III—"EVERYBODY IS A HERO"
"Heroes," he mused. "I suppose everybody is a hero after he has got on to the knack of heroism. You don't call a man a hero because he rushes fearlessly across Fifth Avenue; but to a person who has never seen anything busier than a country road, the act looks heroic. It's something the same with No Man's Land. I have a friend, a doctor, who got a D.S.O. for going out on No Man's Land to bandage up some wounded comrades. He didn't know he was doing anything heroic. They needed care; they couldn't come in, so he went out—that's all.
"It was different with O'Leary. He went out for the fun of the thing and got eighteen Germans."
The captain spoke of Private Michael O'Leary, V. C., who won the coveted decorations for this particular joke. It happened in the sector where Capt. Corcoran was stationed and he was well acquainted with the details.
"O'Leary had been betting on the 'sausages' for several days," he said, "and he was bored. He wanted some real fun and let everybody know he was in the mood.

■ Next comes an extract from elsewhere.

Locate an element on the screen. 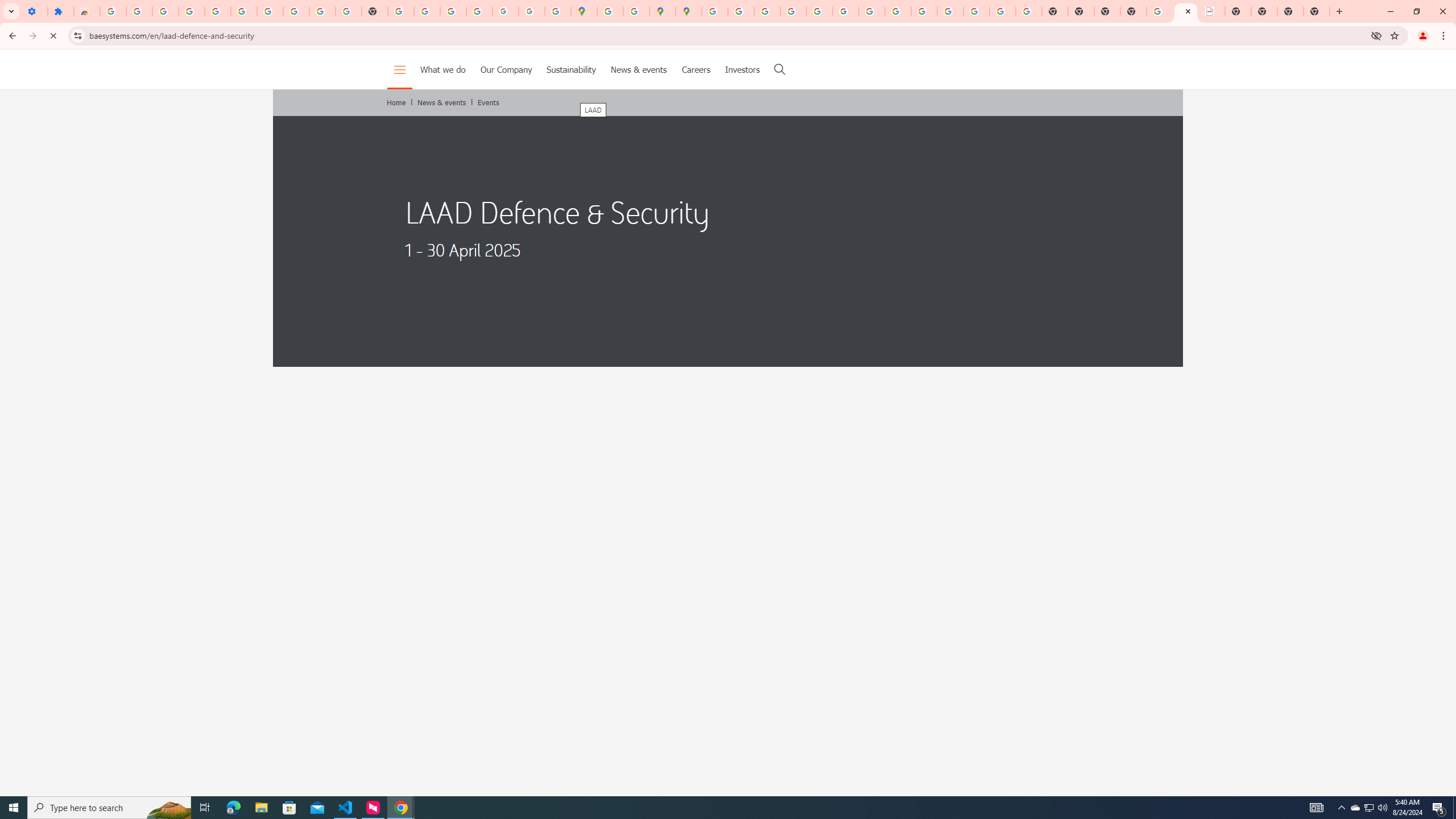  'Google Account' is located at coordinates (295, 11).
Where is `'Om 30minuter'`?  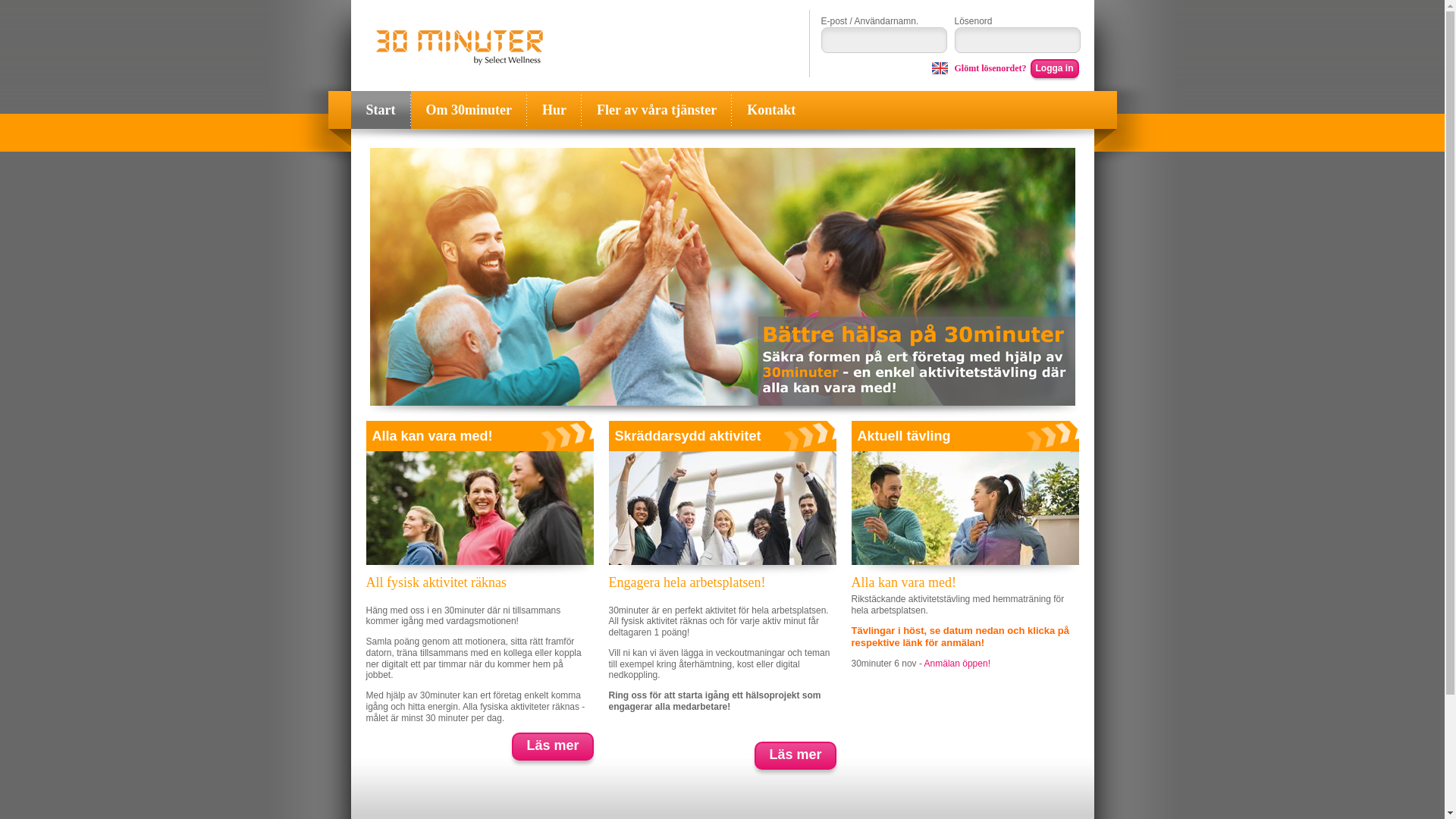 'Om 30minuter' is located at coordinates (468, 109).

"Betcha can't go across and bring back a Boche," somebody suggested. O'Leary sprung from the trench and went. In a second he was lost in the darkness and in half a minute the boys heard him yelling like a demon for help. Nobody could ever figure out how he did it—he must have brained the sentinel and disarmed the others while they were asleep. But there he was, with the arms of eighteen of them piled up before him, yelling back to the British trenches to come over and get the men. Of course, the boys answered his call and brought the whole eighteen back to the British lines.

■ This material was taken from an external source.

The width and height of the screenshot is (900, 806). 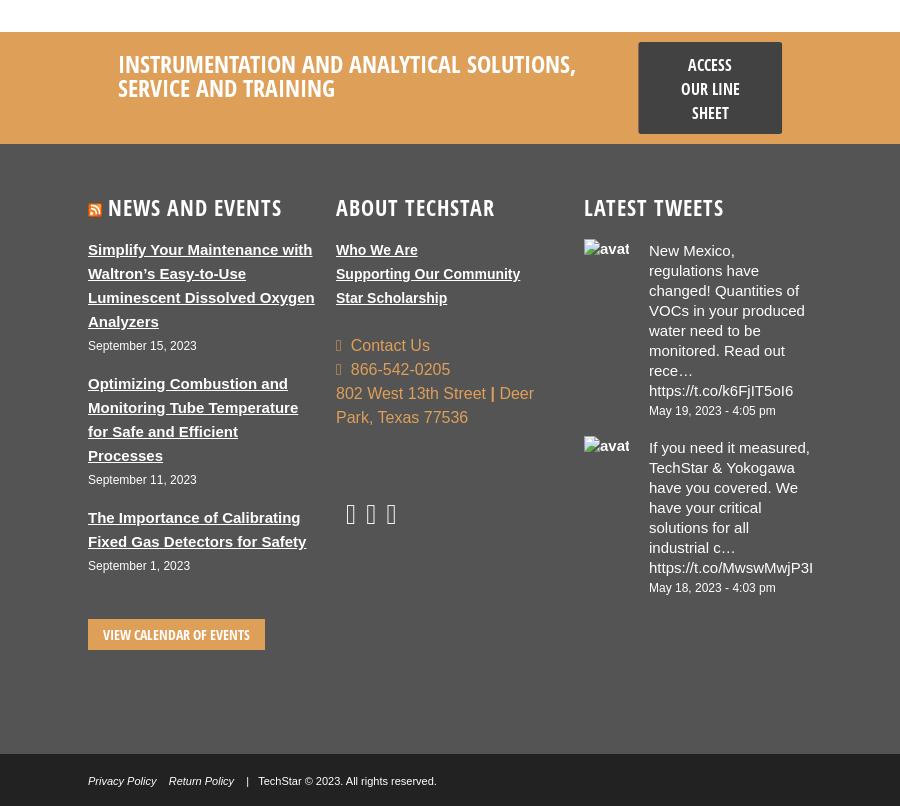 What do you see at coordinates (391, 297) in the screenshot?
I see `'Star Scholarship'` at bounding box center [391, 297].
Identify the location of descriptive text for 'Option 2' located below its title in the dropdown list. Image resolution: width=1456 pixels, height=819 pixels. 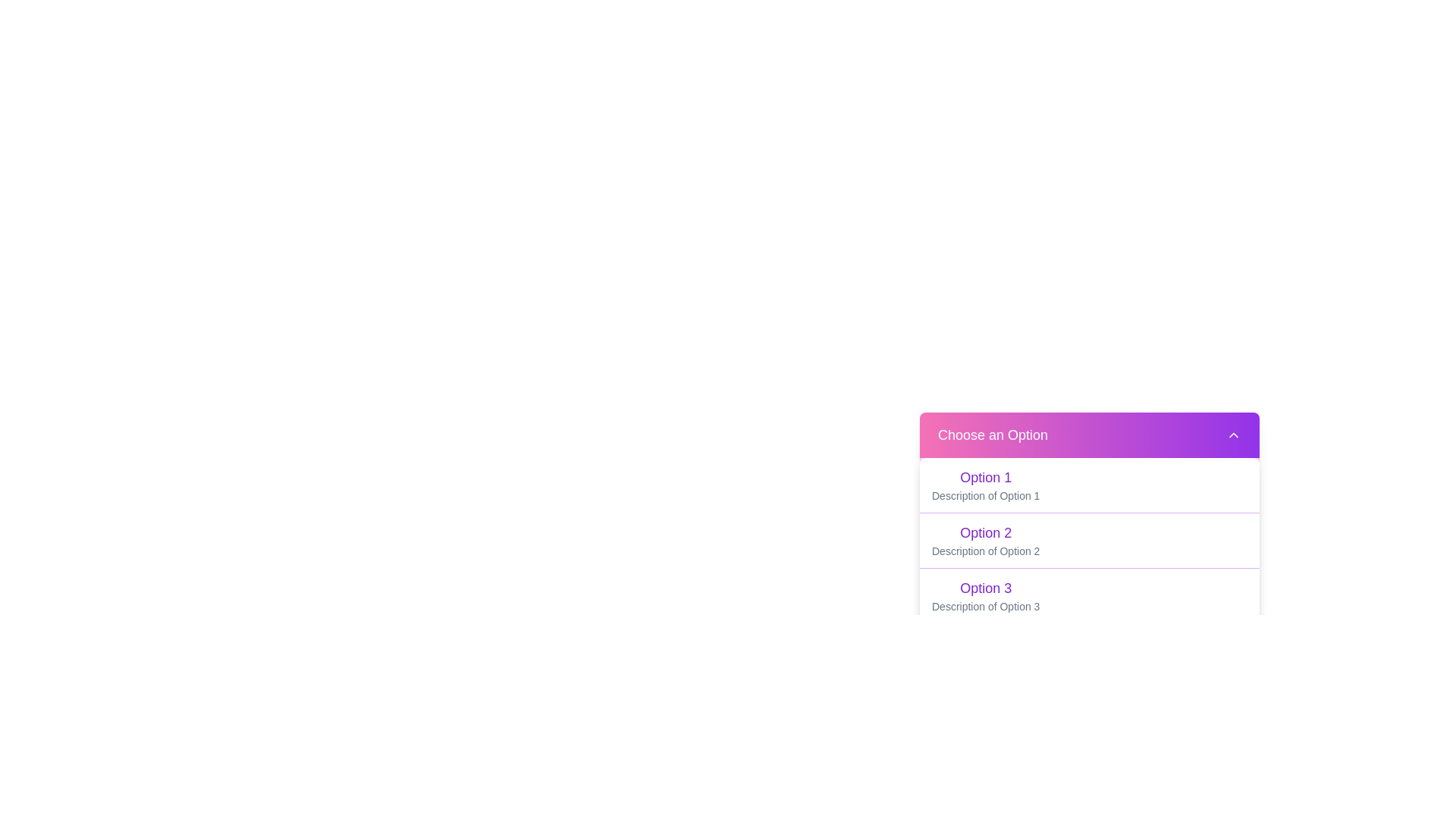
(986, 551).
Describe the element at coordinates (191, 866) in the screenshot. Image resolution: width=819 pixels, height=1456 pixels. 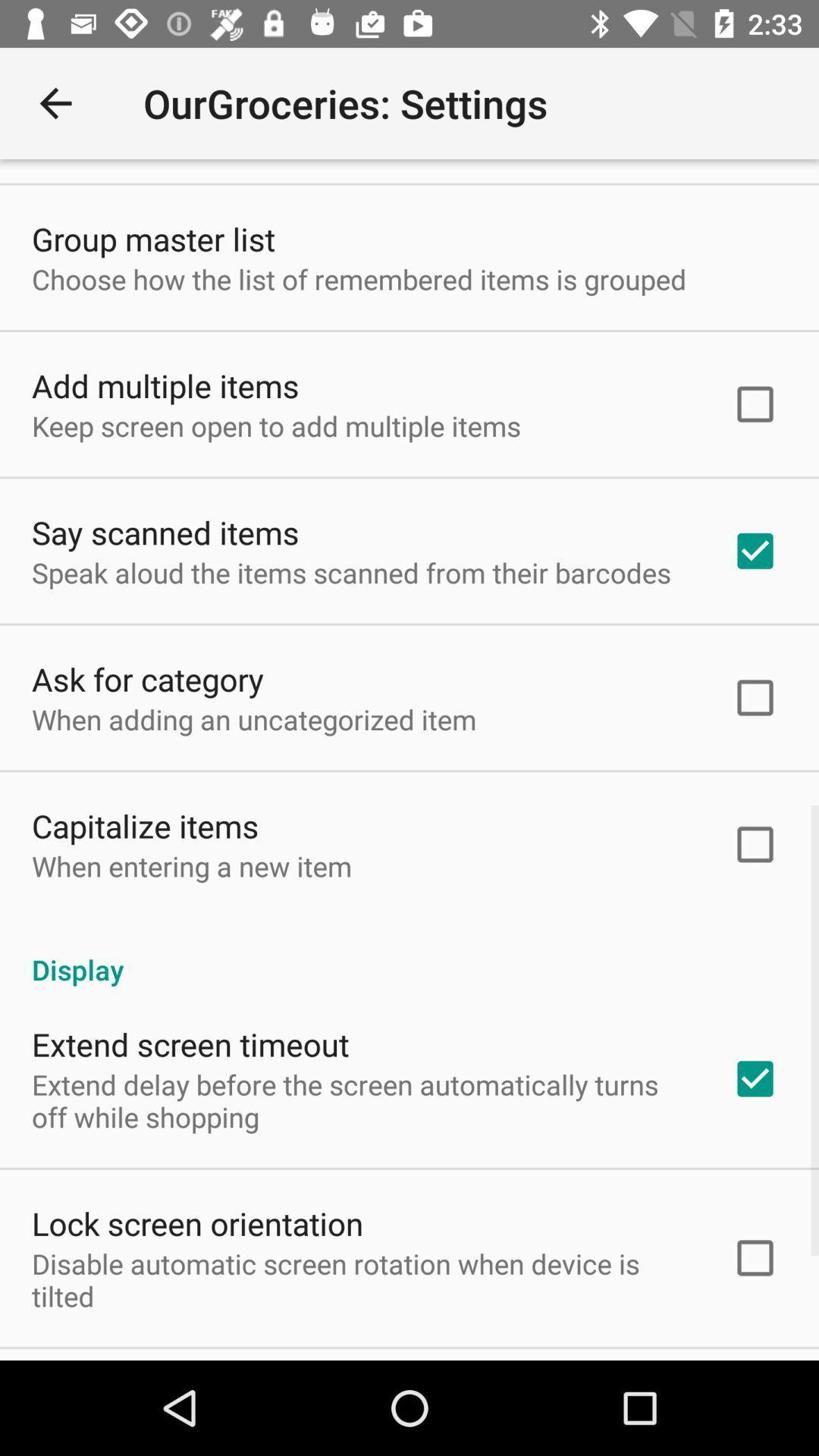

"You see, the Germans, with all their efficiency, aren't used to that kind of fighting. They're always so darn serious about it. They're good soldiers but they don't have any fun. When they see us come over kicking a football ahead of the charge, they don't seem to know what to make of it. We do it sometimes, don't you know, just to add a little novelty to the sport.
"The war is just beginning. The Germans have a great machine and it'll take a long while to break it.

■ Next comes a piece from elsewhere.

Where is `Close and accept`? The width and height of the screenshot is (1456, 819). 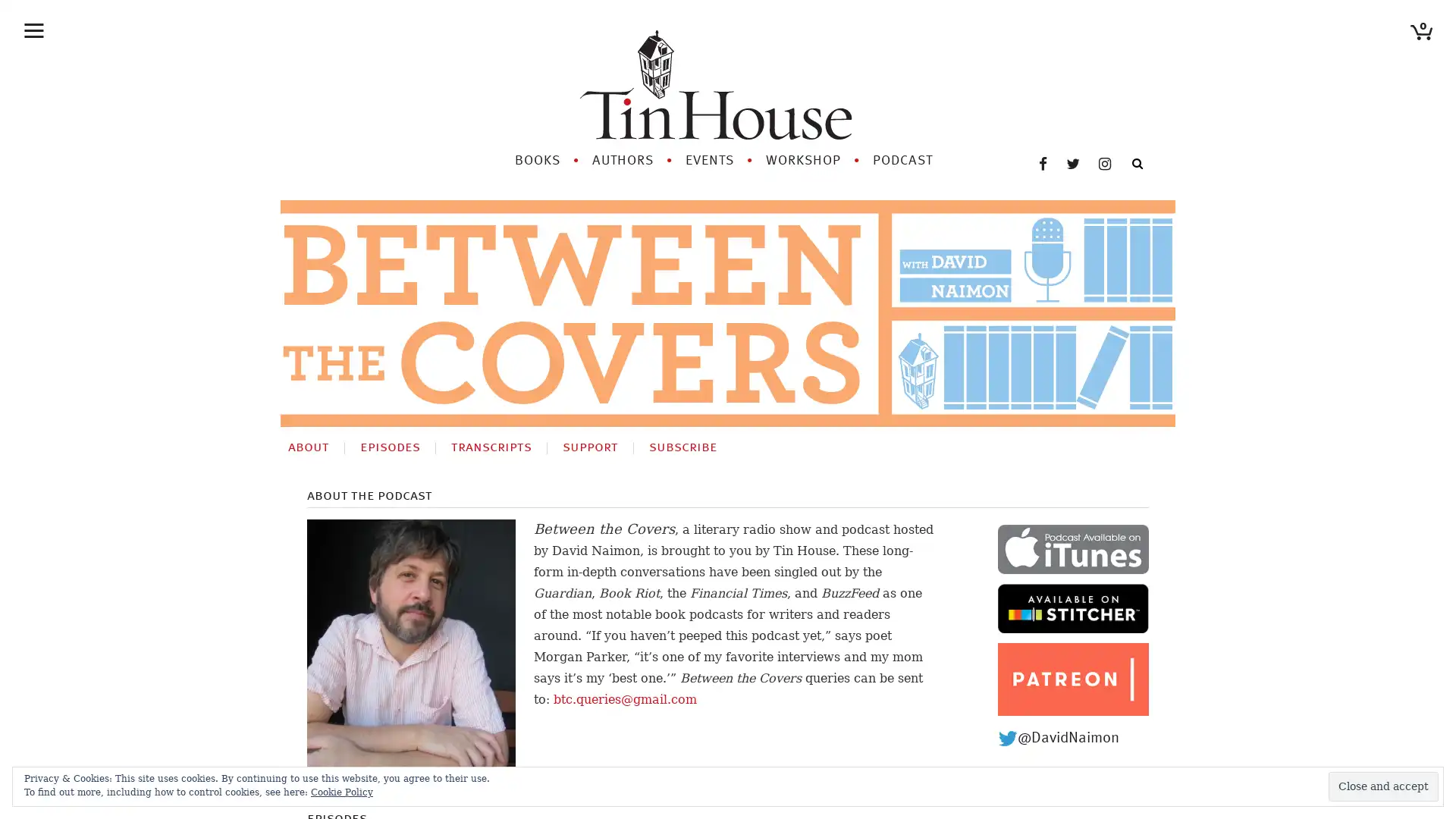
Close and accept is located at coordinates (1383, 786).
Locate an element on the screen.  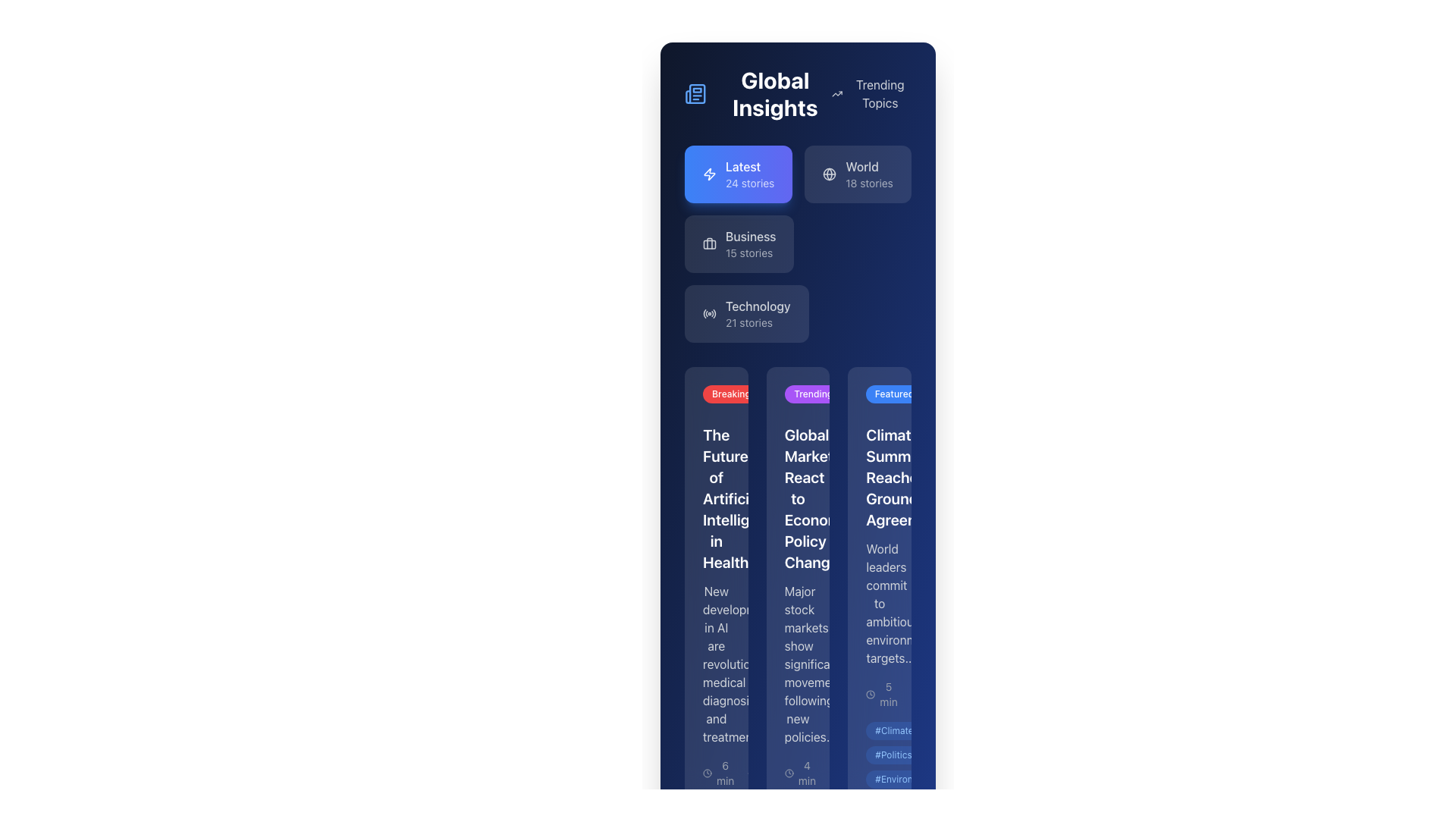
the small upward-trending chart icon located to the left of the 'Trending Topics' text is located at coordinates (836, 93).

"As much as you people in the States have heard about German efficiency, there has been little overestimating of it. Only one who has seen the Germans in action can appreciate what a well-regulated business organization they have made of war.
"I don't know what our boys will do when it's all over; they're so used to war that peace will probably come hard for a while.
"Seriously, now, I don't know a soldier who is even dreaming of peace. They didn't want war, but now that it is here, they're going to carry it through. And they're going to have all the fun they can out of it while it lasts."